EL PAíS › OPINION
› Por Gabriela Farrán y Néstor Abramovich *
El documento base de la Ley de Educación nos convoca a una discusión compleja, porque se basa en lógicas socialmente compartidas. Educación democrática, pensamiento crítico, educación media obligatoria, inclusión, formación permanente: nadie podría ponerlas en duda.
¿Qué debatir entonces? Por un lado, conceptos que no significan lo mismo para todos: familia o identidad nacional, por ejemplo. Por otro, lo que el documento no profundiza; por ejemplo, las formas o los modelos de gestión.
La palabra gestión está cargada de significados. Trabajamos en una escuela de gestión privada, carácter que refiere a sus fuentes de financiamiento; su concepción de la educación está anclada en lo público. Intentamos la formación de jóvenes que se piensen a sí mismos como sujetos de una sociedad, comprometidos con ella y con la producción de un común que nos aloje a todos. Más que futuros ciudadanos –lo que fugaría hacia adelante el problema– pensamos en sujetos que aprendan cada día un modo profundamente ético de estar ahora en el mundo.

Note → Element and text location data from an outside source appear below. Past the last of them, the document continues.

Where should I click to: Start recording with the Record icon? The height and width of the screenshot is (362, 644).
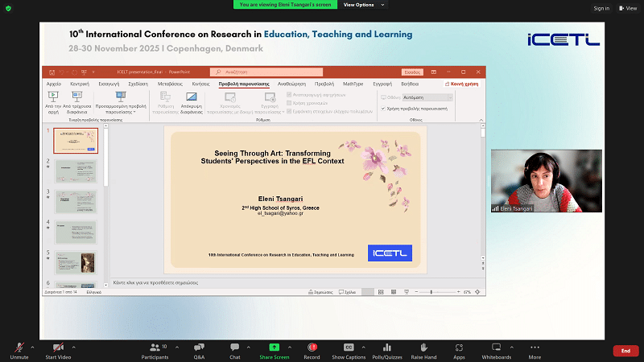point(312,347)
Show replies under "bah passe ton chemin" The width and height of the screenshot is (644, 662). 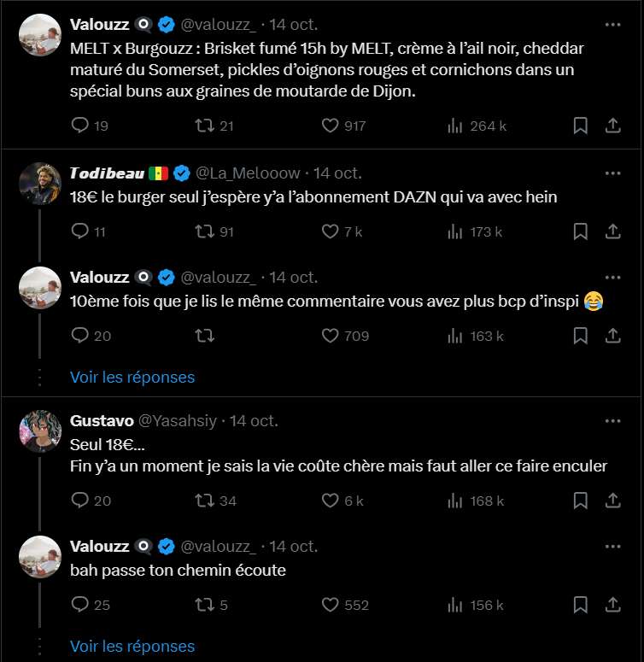[x=132, y=646]
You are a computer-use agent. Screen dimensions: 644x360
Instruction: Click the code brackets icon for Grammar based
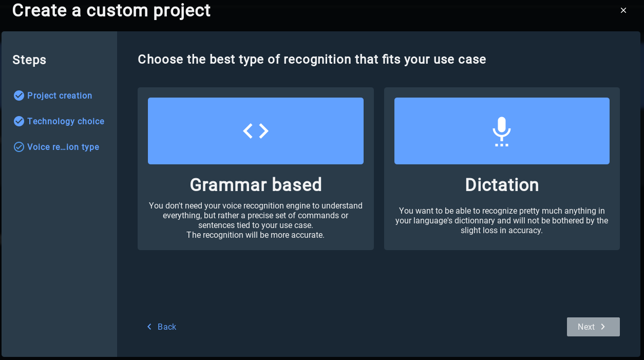click(x=256, y=131)
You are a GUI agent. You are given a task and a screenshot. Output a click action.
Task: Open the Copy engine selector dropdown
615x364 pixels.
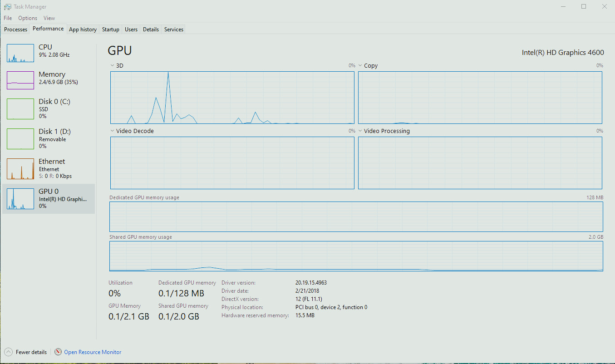tap(360, 66)
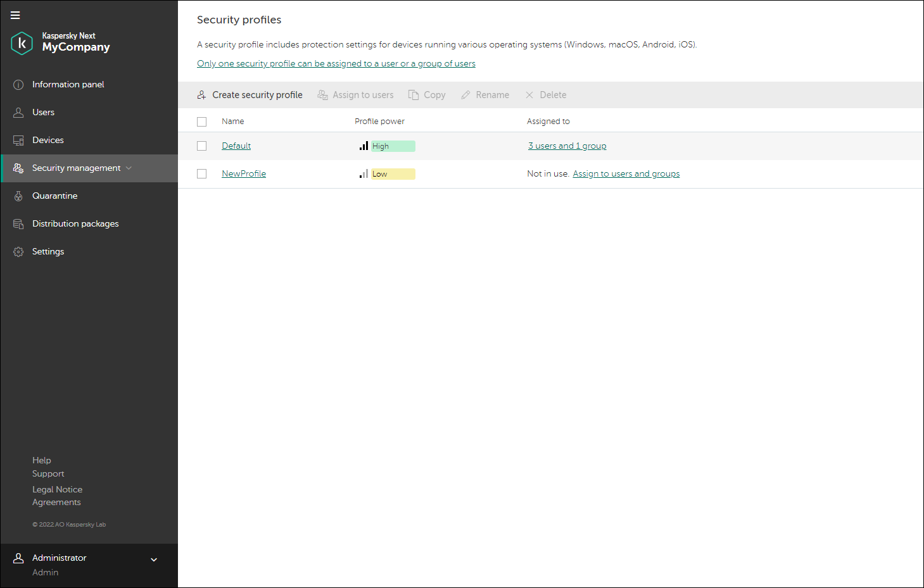
Task: Open the Default profile link
Action: point(236,146)
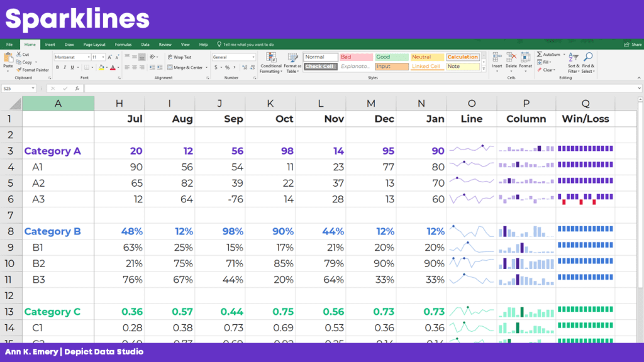
Task: Toggle Wrap Text
Action: coord(179,57)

¿Cómo gestionar escuelas que se conciben como públicas, sean estatales o privadas? El documento, en algunos párrafos, le asigna al docente un lugar protagónico. El es quien hace aula y lo que sucede o no en la escuela se inscribe esencialmente en las aulas. Los equipos directivos son los que tienen como tarea tomar el pulso de lo que sucede; quienes propician, estimulan, activan, proponen. Constituyen direccionalidad y recurso para los equipos docentes.

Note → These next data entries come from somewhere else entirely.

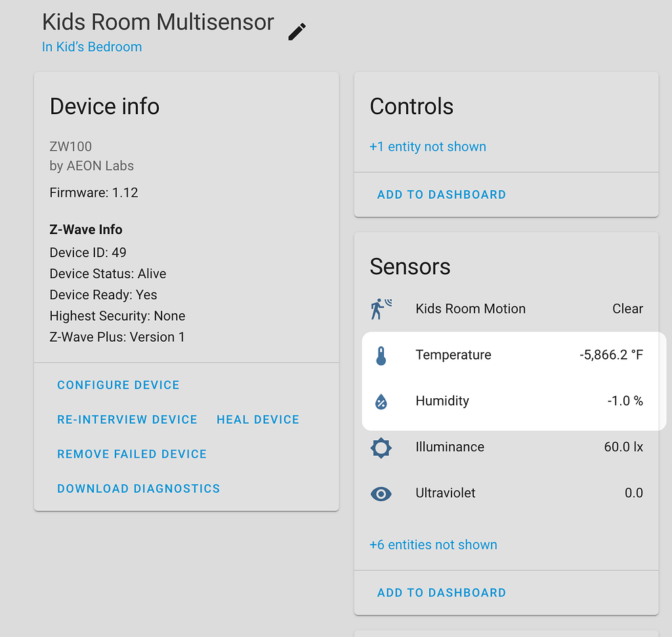This screenshot has width=672, height=637.
Task: Show the 6 hidden sensor entities
Action: pos(433,545)
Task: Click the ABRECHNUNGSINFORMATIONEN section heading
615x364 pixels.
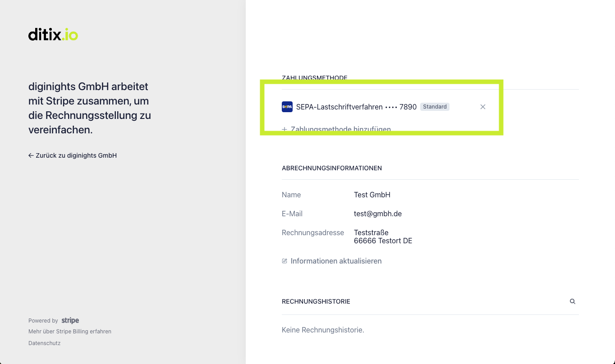Action: click(x=332, y=168)
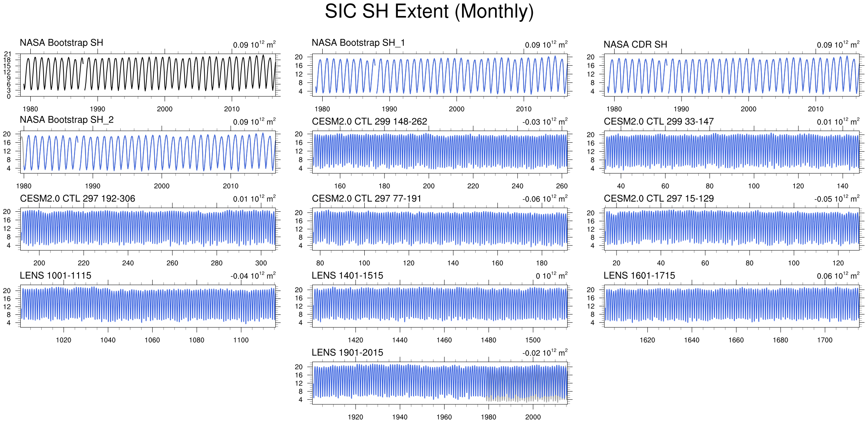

Esta visión se diferencia de la idea de homogeneización que expresa el documento y que puede llevar a una encrucijada: responder a la desigualdad con homogeneización, presupone que lo que emana de arriba empareja por idéntica absorción lo de abajo. En cambio, si el Estado se presenta como un recurso y no como un dador absoluto de sentido, se coherentiza el sistema, aportando a cada quien lo que necesita y no a todos lo mismo. Por ello es clave el lugar de la gestión: son los maestros los que saben lo que los chicos requieren y los directivos lo que los docentes y la escuela necesitan. Esto no se contrapone con la propuesta de núcleos de aprendizajes prioritarios, sino con la idea de una gestión resuelta en instancias burocráticas que desconocen cada realidad. Con la buena intención de la igualdad, se pueden asfixiar procesos bajo el papeleo de reglamentaciones homogeneizadoras.
¿Cómo se hace realidad lo que el documento propone? Con una atención creativa sobre lo que pasa con pibes y docentes en cada institución. El Estado, aun el mejor de todos, no puede ver en cada escuela. Sí leer informes o conocer de oídas, pero es cada escuela la que tiene la potencialidad de verse a sí misma y de apelar al Estado como recurso.

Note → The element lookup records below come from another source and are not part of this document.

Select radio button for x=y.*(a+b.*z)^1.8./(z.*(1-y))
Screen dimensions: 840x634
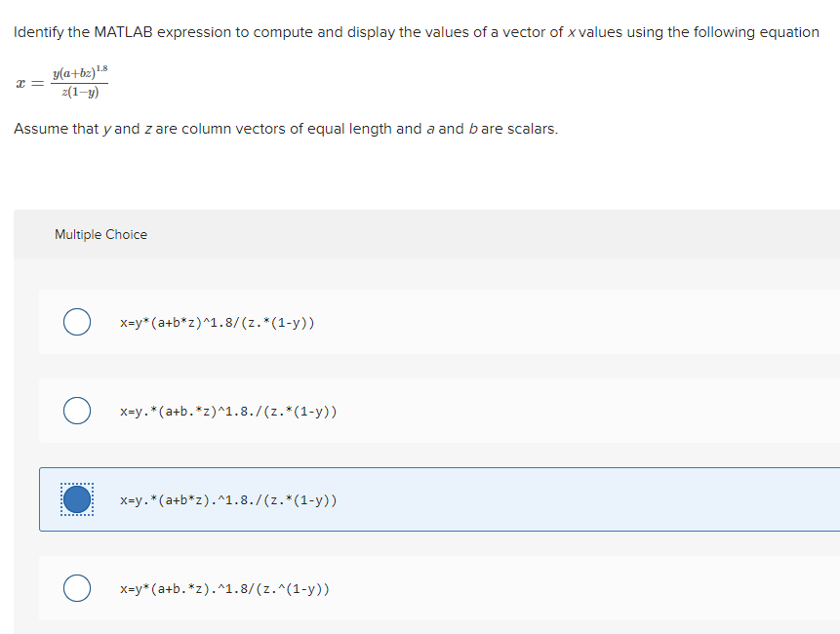pyautogui.click(x=76, y=411)
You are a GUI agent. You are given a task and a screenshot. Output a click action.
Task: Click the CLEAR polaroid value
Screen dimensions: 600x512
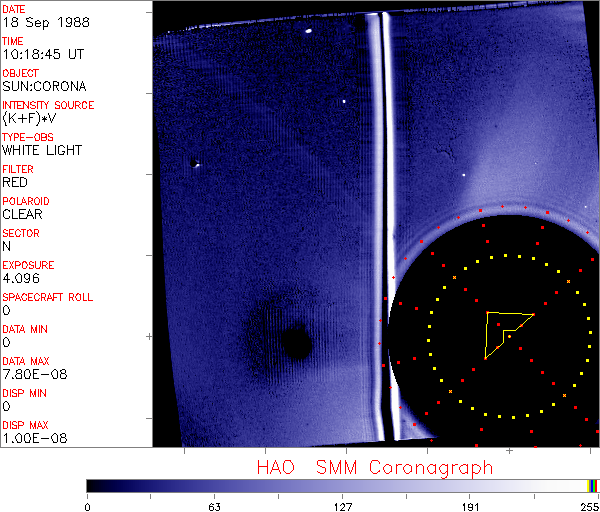pos(22,214)
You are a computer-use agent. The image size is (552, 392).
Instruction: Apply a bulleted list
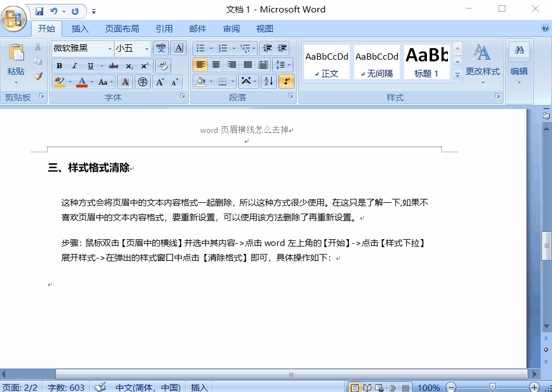tap(200, 48)
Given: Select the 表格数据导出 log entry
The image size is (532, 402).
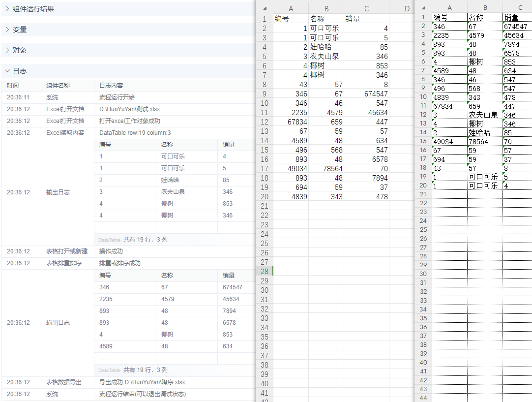Looking at the screenshot, I should click(64, 382).
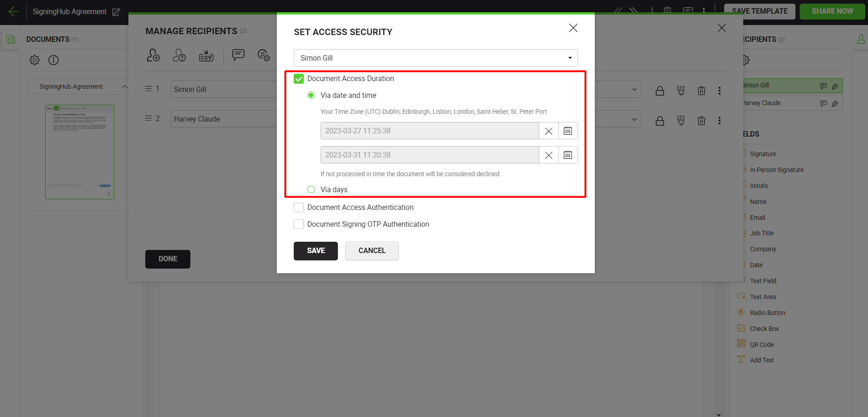The width and height of the screenshot is (868, 417).
Task: Clear the 2023-03-31 end date field
Action: tap(548, 155)
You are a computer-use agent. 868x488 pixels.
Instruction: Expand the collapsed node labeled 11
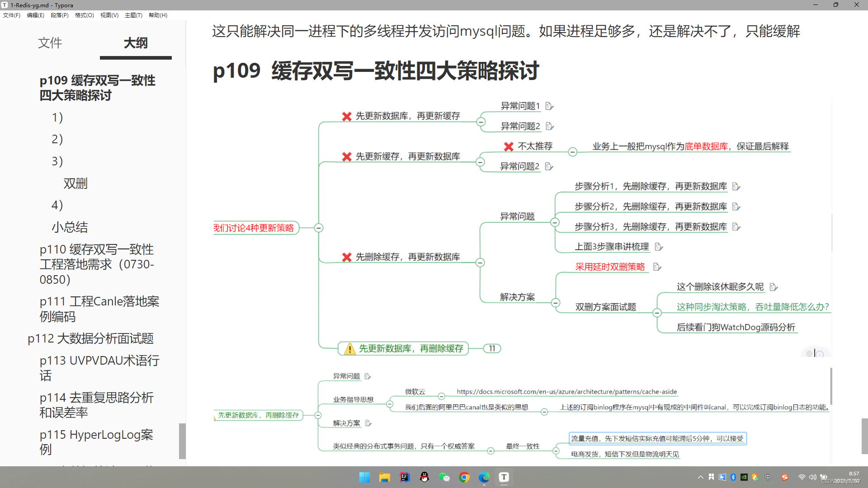(x=492, y=348)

Claro que potencialidad no significa certeza. Muchas escuelas devastadas por las crisis, entrampadas en la lógica burocrática o simplemente desmovilizadas, no están en condiciones de gestionarse. Poner en movimiento, crear confianza es una legítima tarea del Estado. Se trata de concebir la formación de manera diferente, de conformar equipos de trabajo que, con la asistencia necesaria, puedan pensar tanto sus prácticas como visiones más amplias de la educación y ser las mejores usinas de proyectos.
* Especialistas en Educación. Directores del Colegio de la Ciudad.